I'm talking about the account creating the database user. Let's take MSSQL, for example. The equivalent to a root account there is `sa`. So, Vault will have control of the `sa` account in order to create leased database users.

If I'm a malicious actor inside the environment, what's stopping me from compromising the `sa` account and mimicking dynamic secrets? I'd need to be comparing Vault logs with Database logs constantly to ensure it was legit.

It's just madness, if you ask me.

In some cases, vault can change the password of the root account on the service, so that only vault is known to have the password. But you are correct, there is a problem here. There is nothing stopping you from attacking the DB or service directly.

You can do a lot to minimize that, many DB auth systems let you specify where connections for users are allowed to come from, only allow a single concurrent connection, etc. Plus you can encrypt and verify that connection with TLS, build up FW rules, etc.

Security is never "perfect" but to say dynamic secrets are wrong and crazy just because of this one problem isn't very well thought out. Your wordpress application will be hacked a LOT easier than your MSSQL sa account.

So dynamic secret people are saying, we all know our apps leak/get compromised all the time, minimize their leakage with a short lived, one-time use secret, that can only be used from X machine, etc, instead of a long-term, static secret that can be used anywhere, etc.

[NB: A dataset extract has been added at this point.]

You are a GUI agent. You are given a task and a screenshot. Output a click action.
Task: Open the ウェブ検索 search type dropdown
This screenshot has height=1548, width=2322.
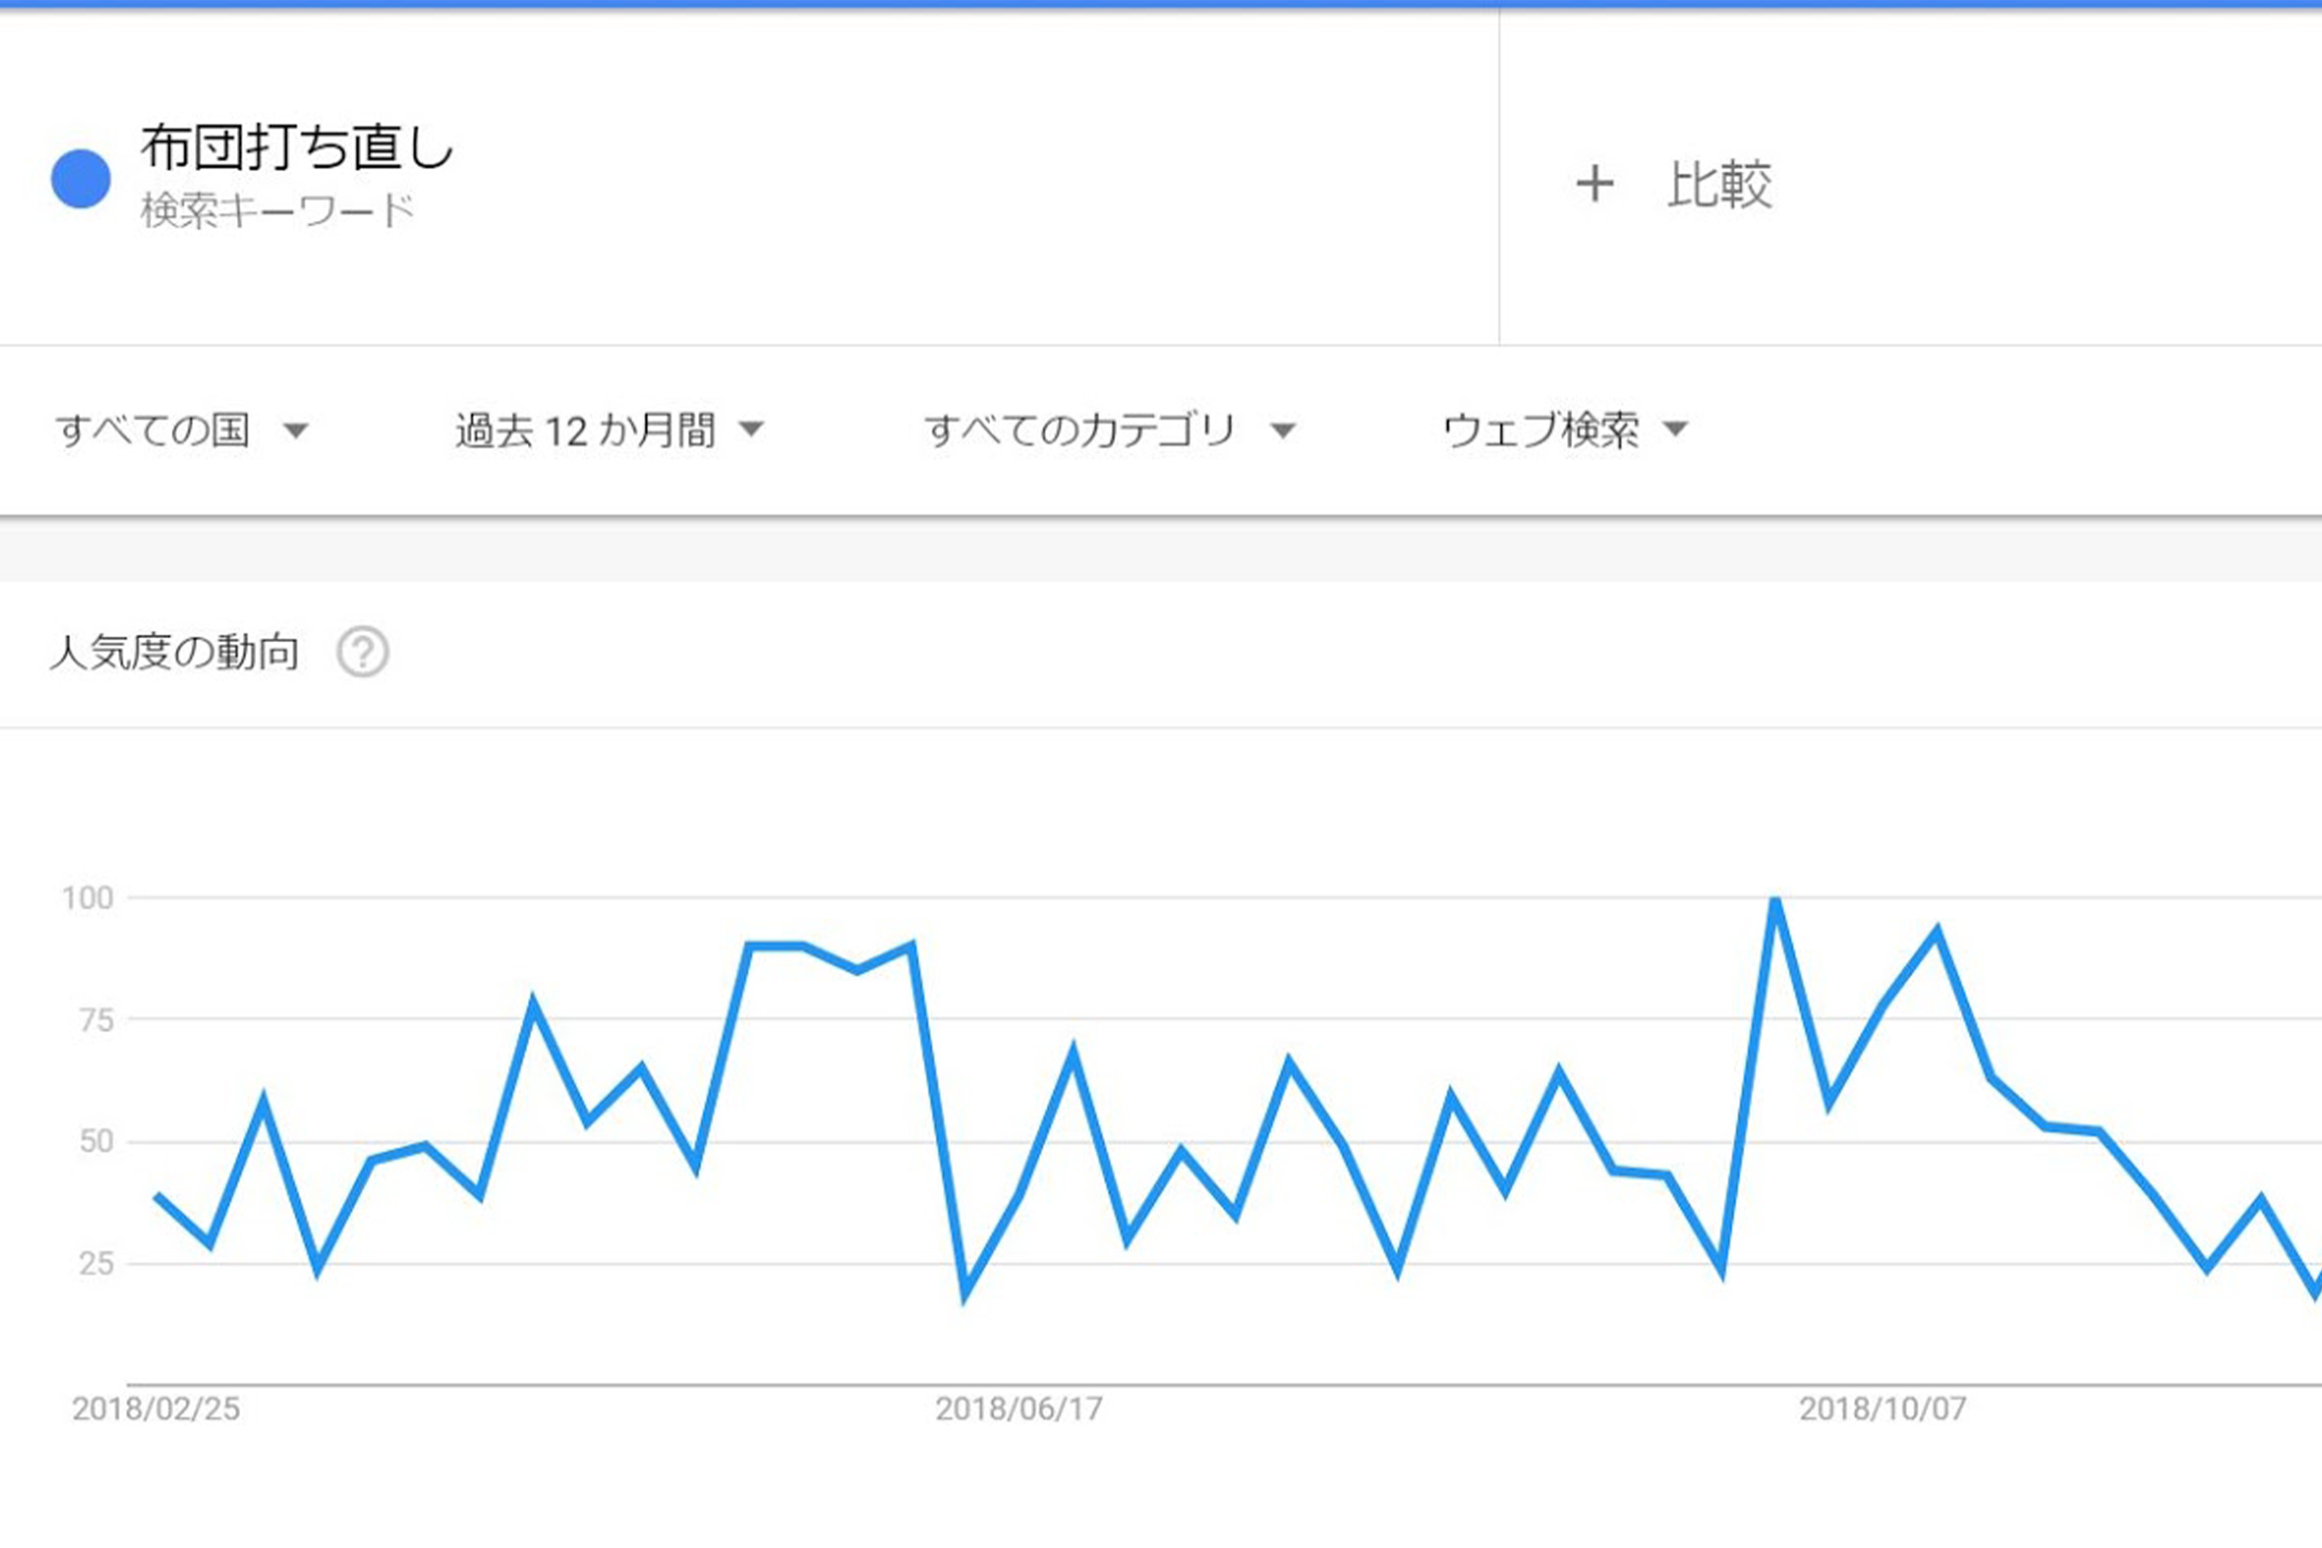[1566, 430]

For sure, for high-value targets you best be auditing everything you care about, not just vault, but with a vault audit log, you can automate a lot of that comparison between MSSQL and vault, where before it was much harder to automate since the logs from every application using MSSQL will be different, etc. But if you are in a high-value org like this, you are almost certainly already auditing your MSSQL account creations, this doesn't change that.

I think the solution to this problem is to not run your apps with the root account in the database. Then the app db passwords can be automatically rotated by vault, and db admins can request temporary root access from vault if necessary (and those credentials should be short-lived).
That's protected by Shamir's Secret Sharing the root encryption key, which adds a fairly robust layer of security. It means that (unless you store the key parts in an HSM/Cloud KMS) there's a trade off of having a manual step to get the unencrypted key in to vault's memory.
You can also set up vault to encrypt each shard of the root key with the GPG pubkey for each administrator before dumping them to output. This way, plaintext shards of the root key never even touch the disk or otherwise come into view of anybody other than the intended recipient.